* Data for this task:
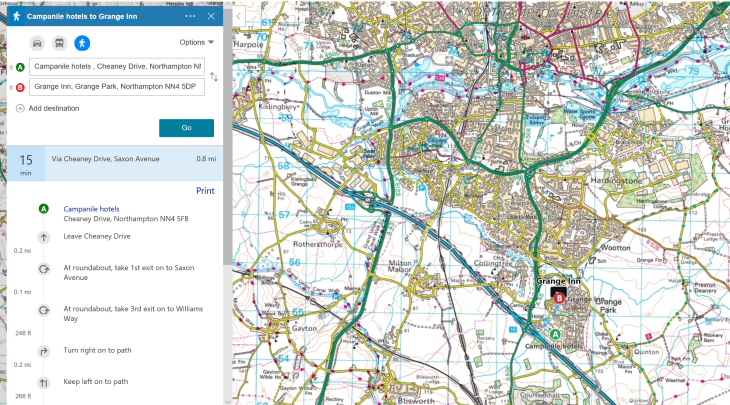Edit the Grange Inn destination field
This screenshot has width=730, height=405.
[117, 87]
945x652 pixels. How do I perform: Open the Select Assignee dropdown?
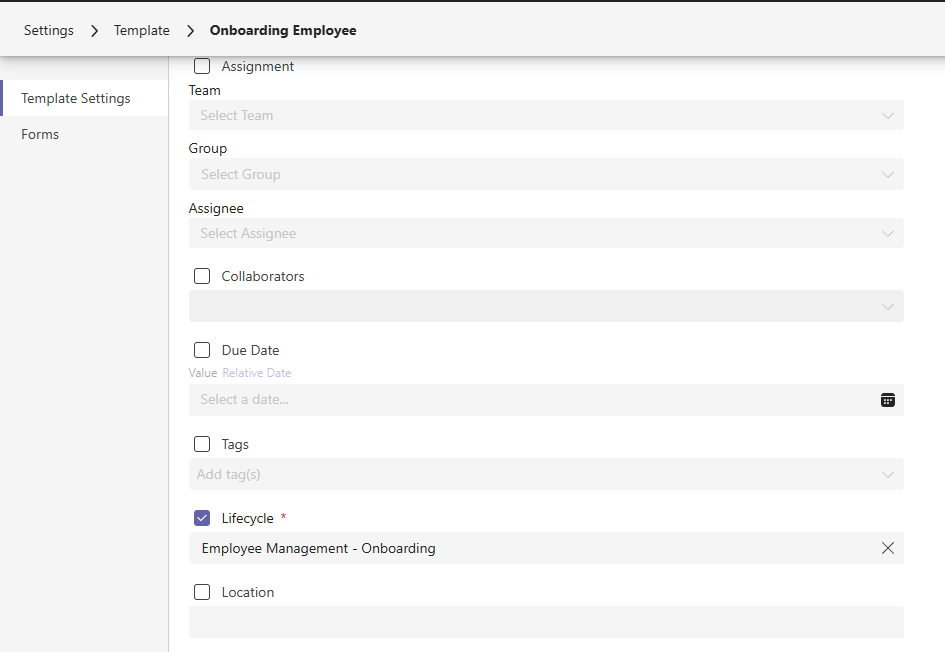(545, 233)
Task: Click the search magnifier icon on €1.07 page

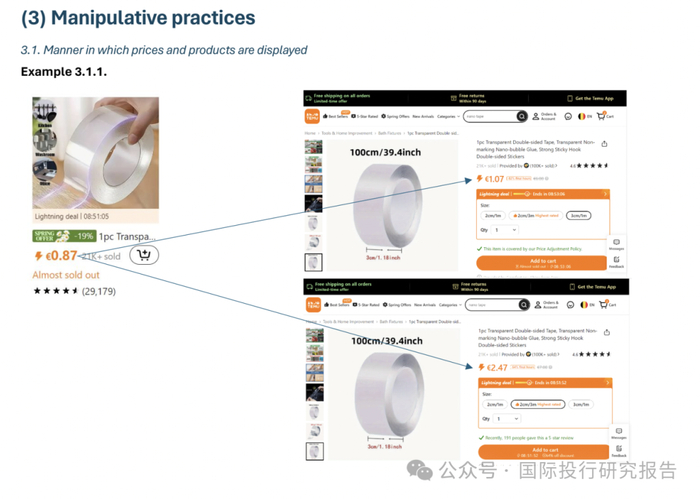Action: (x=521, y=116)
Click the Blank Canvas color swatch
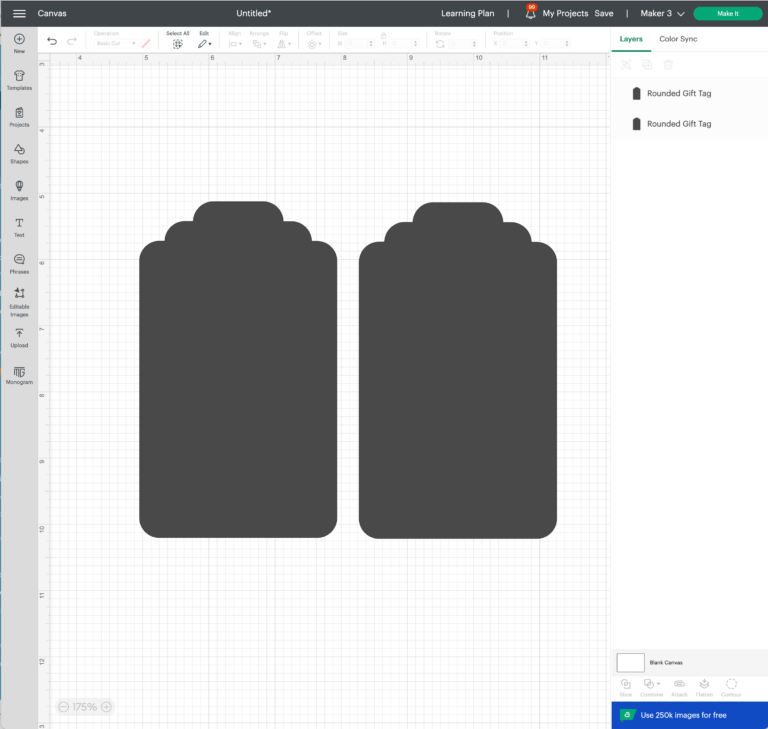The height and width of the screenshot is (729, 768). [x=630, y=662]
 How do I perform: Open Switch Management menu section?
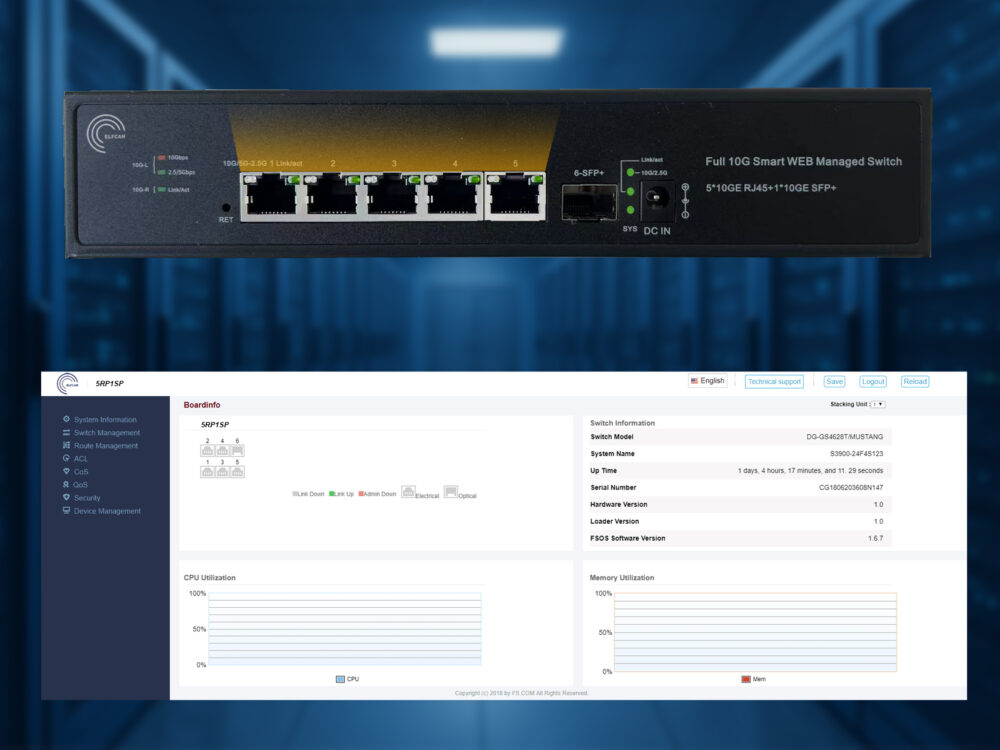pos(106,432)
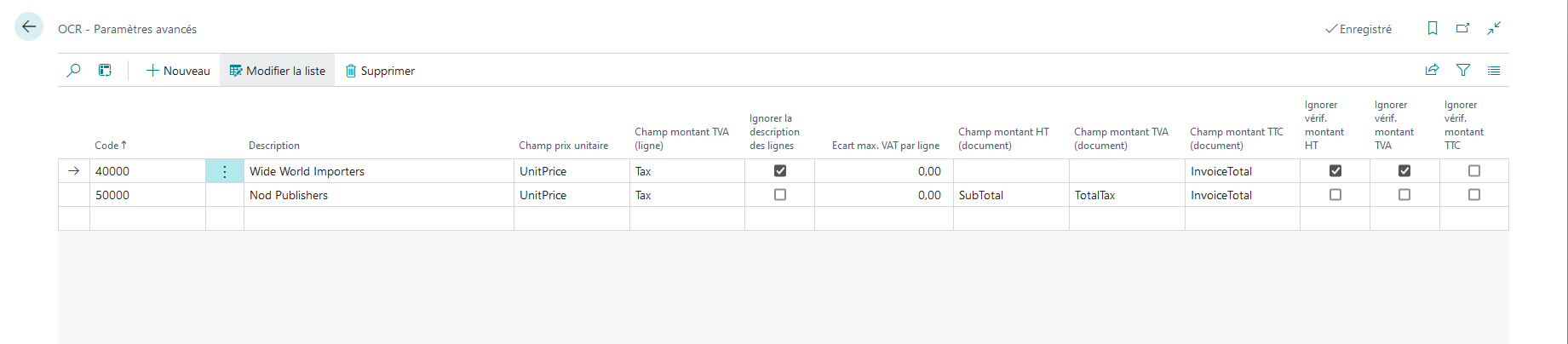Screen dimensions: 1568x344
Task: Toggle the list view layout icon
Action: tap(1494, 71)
* * *
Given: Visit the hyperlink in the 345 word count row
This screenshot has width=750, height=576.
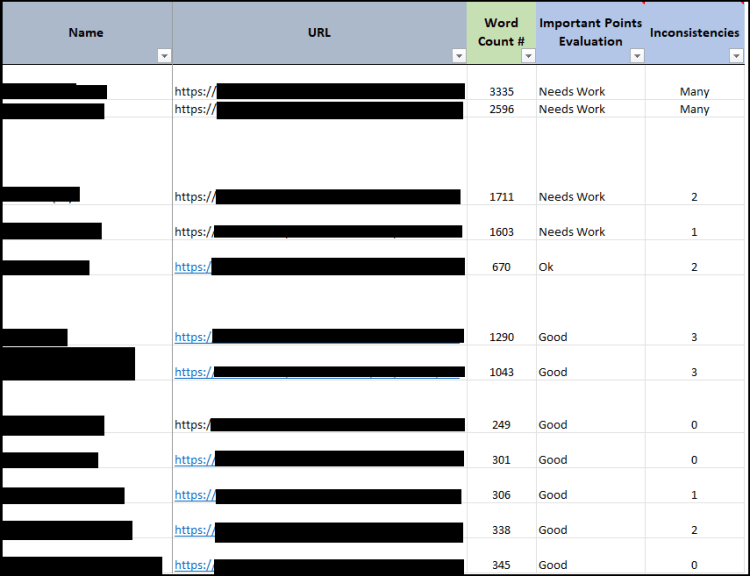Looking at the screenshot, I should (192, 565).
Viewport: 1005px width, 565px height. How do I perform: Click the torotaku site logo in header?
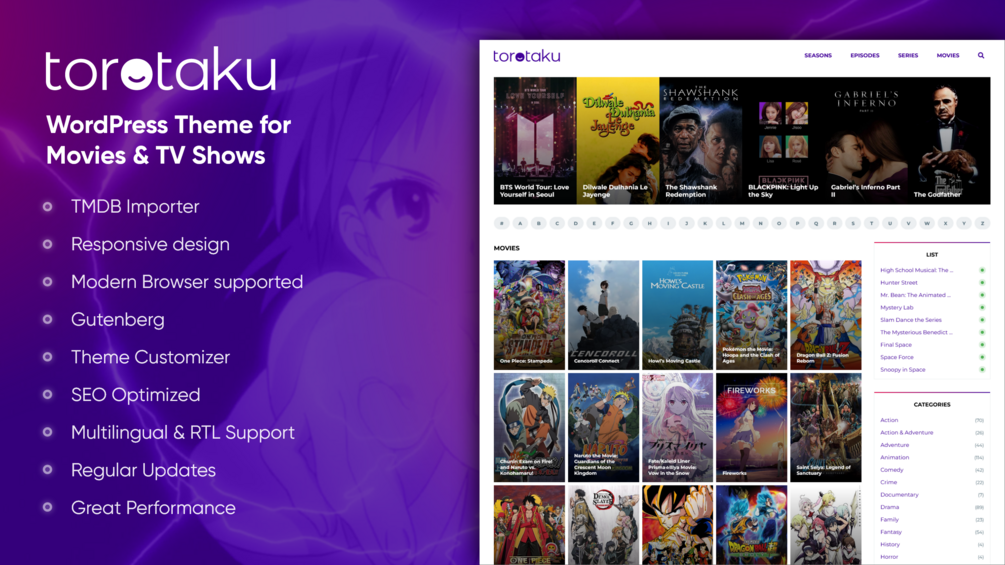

* Task details:
Exactly the lines above, from the one containing "Given: Visit the" down to the one containing "Viewport: 1005px width, 565px", are to be repeated, including both ends. Pictures are not part of the copy.

* Exercise response:
Given: Visit the hyperlink in the 345 word count row
This screenshot has width=750, height=576.
Looking at the screenshot, I should (192, 565).
Viewport: 1005px width, 565px height. How do I perform: Click the torotaku site logo in header?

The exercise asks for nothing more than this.